A third of the mound had already been lost to sea erosion.

The central structure was carefully dismantled and each stone numbered before being moved to a site a mile way next to Bressay Heritage Centre.

Following the completion of the unusual removal scheme, the Bronze Age building will be officially opened at its new location by Tavish Scott, the MSP for Shetland.

According to Douglas Coutts, the project officer with Bressay History Group, the structure was one of the most important archaeological discoveries ever made in the Northern Isles.

The building was hidden in a mound of burnt stones and is thought to have been used for feasts, baths or even saunas.

The structure comprises a series of dry-stone, walled cells, connected by two corridors.

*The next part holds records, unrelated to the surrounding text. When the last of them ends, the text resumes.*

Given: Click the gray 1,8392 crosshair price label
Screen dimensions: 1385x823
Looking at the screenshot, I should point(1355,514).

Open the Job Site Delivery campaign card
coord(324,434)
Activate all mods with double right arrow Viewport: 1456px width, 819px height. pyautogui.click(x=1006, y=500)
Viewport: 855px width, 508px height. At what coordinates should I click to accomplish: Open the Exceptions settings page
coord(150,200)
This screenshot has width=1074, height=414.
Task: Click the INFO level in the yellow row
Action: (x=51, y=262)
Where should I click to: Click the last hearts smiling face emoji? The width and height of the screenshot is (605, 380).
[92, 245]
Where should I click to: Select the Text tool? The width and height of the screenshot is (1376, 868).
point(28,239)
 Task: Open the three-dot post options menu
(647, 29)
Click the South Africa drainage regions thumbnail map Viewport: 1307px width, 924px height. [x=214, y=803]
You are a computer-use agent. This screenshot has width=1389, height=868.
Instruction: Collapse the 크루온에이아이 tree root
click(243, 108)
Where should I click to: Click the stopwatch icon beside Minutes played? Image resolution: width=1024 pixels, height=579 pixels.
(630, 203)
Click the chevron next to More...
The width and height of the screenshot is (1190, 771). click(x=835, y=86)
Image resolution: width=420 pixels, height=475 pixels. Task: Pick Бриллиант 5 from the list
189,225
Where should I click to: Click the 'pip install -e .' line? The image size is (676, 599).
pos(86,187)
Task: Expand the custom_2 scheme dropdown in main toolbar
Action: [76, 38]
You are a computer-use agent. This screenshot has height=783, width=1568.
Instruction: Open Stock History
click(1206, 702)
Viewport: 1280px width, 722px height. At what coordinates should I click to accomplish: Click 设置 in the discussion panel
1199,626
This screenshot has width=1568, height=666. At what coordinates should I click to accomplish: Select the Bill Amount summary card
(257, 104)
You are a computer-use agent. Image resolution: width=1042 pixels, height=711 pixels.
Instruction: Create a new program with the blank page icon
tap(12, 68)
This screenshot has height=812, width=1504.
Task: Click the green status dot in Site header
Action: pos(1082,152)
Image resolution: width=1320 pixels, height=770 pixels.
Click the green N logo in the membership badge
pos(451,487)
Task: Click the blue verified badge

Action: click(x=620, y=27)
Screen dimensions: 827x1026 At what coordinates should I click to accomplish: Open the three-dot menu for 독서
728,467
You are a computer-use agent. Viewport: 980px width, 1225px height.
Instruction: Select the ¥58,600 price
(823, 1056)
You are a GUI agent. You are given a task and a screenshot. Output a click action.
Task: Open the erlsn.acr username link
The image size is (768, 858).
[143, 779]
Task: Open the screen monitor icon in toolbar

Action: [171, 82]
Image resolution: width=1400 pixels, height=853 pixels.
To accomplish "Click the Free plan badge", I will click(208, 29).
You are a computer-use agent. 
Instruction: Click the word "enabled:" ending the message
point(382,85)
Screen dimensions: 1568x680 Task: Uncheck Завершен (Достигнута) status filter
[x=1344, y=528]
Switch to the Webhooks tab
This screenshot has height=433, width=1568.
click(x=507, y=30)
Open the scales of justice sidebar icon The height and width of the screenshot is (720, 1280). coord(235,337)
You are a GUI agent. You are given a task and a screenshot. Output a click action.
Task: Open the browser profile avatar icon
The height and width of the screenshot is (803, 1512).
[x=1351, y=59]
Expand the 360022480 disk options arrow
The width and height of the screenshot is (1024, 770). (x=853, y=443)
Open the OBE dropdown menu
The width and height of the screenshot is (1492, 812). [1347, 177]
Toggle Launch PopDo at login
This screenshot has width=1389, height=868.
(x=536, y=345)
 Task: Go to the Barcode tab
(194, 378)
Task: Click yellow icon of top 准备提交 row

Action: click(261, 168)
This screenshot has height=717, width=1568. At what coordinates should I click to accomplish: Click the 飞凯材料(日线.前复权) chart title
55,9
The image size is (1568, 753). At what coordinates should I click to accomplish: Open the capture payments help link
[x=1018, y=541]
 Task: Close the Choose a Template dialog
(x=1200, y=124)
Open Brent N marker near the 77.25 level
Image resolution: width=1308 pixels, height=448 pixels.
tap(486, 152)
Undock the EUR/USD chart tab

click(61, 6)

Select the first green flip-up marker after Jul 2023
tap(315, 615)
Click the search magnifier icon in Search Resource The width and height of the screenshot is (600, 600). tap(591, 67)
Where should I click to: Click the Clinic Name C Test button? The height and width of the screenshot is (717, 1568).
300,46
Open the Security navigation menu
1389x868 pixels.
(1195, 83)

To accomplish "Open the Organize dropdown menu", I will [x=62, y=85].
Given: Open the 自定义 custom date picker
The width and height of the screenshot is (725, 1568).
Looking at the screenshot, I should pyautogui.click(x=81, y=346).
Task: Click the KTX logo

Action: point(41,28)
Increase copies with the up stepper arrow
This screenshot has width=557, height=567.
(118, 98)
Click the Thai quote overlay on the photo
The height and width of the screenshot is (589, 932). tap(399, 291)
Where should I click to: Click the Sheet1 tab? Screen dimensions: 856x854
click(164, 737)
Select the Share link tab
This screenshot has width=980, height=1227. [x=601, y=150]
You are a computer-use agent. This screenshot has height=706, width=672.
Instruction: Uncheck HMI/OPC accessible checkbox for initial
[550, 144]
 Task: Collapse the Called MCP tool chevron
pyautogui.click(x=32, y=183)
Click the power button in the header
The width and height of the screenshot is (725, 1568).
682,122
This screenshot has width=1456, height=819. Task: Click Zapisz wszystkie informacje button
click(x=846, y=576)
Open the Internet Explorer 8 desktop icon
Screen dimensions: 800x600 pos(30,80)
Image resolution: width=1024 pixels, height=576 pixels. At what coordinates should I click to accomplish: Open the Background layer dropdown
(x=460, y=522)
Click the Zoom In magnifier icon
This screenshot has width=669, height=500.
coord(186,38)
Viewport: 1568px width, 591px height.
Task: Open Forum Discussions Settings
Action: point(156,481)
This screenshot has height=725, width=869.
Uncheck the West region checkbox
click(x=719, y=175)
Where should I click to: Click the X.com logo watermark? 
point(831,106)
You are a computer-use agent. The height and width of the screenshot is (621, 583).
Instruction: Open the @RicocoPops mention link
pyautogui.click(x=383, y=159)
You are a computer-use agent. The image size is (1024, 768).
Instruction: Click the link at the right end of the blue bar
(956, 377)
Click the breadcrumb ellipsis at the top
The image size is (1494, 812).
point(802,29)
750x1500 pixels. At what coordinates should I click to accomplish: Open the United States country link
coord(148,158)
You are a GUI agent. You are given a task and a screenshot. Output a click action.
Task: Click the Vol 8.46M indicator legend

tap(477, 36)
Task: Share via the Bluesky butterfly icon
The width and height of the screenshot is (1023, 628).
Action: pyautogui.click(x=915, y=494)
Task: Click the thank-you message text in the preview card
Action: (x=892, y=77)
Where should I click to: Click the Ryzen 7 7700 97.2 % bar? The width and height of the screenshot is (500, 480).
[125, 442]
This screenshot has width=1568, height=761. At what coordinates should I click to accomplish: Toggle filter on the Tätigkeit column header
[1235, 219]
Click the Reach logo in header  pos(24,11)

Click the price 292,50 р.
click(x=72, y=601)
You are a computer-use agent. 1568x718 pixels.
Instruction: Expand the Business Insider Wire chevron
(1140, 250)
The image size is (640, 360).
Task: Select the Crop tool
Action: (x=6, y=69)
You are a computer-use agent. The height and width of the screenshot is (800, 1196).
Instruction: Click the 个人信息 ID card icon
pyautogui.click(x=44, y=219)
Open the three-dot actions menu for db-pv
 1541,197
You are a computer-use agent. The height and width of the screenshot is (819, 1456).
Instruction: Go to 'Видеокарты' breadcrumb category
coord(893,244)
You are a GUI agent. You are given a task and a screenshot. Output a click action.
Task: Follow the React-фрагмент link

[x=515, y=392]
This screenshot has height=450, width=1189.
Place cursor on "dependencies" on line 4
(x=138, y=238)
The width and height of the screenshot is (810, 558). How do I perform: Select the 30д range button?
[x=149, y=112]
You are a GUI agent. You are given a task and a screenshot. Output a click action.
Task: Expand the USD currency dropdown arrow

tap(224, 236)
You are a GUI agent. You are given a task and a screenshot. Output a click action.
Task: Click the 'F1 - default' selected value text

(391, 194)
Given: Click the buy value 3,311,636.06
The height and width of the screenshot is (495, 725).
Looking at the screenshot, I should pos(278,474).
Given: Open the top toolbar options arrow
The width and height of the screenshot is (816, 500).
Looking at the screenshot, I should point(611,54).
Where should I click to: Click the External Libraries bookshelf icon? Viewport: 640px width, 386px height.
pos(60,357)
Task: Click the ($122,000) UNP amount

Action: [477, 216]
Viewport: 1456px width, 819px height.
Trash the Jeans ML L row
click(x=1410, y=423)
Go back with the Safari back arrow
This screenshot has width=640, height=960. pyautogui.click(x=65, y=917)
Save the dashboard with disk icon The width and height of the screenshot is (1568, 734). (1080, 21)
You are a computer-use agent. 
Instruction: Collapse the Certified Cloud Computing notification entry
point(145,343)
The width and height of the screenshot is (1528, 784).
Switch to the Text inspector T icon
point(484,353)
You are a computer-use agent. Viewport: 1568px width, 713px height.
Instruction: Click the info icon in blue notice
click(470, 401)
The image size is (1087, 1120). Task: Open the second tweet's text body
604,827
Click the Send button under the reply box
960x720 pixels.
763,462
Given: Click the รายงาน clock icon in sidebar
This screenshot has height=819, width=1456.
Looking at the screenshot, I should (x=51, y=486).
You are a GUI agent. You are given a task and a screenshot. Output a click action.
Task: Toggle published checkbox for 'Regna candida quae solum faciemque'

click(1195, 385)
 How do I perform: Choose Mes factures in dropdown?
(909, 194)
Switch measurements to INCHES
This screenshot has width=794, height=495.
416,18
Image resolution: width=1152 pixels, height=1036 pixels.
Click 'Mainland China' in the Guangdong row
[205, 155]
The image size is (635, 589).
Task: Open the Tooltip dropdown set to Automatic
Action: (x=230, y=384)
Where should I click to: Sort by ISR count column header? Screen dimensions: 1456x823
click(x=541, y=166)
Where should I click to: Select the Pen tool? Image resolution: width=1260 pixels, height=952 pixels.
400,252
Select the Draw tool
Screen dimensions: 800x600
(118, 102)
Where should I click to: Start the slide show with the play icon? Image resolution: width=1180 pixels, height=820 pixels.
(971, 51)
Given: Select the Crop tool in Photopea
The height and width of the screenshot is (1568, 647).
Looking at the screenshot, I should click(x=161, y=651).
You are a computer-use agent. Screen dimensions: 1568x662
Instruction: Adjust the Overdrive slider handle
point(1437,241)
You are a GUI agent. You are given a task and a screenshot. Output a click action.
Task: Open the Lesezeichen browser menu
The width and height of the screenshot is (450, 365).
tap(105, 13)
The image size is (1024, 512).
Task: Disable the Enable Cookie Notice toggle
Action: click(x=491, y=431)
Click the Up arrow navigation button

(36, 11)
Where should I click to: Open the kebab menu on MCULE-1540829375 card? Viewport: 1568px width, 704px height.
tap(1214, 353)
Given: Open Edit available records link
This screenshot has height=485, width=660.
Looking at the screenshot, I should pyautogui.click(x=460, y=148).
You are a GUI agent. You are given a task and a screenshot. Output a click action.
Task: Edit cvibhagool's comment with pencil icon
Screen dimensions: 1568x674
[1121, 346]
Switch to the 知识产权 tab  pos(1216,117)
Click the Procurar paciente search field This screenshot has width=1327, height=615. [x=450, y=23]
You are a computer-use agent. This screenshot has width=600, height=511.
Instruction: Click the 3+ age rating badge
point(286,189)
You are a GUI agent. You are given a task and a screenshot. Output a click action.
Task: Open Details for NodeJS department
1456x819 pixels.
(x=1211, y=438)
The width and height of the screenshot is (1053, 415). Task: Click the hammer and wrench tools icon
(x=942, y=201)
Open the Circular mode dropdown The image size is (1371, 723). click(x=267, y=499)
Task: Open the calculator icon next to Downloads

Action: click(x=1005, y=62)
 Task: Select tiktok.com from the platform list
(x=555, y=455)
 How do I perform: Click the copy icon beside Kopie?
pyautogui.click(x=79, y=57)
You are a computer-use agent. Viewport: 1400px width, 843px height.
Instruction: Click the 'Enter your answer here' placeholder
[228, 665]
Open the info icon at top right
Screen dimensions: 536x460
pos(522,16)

At the end of one corridor is a hearth cell, thought to have been used for heating stones, and at the other end is a tank sunk into the ground which is almost two metres long, more than a metre wide, and half a metre deep.

"We have approximately 300 burnt mounds on Shetland but only four or five have been excavated and, of those, the Cruester mound is the most fascinating and complex. It looks as if it has been in use for anything between 500 to 1,000 years," said Coutts.

Coutts said that these cells may have originally been roofed over in a beehive shape.

"One theory is that these structures may have been used for cooking meat or tanning hides," he said. "But it is possible they could have raised steam by heating the water and that these little cells could have been used as saunas," he added.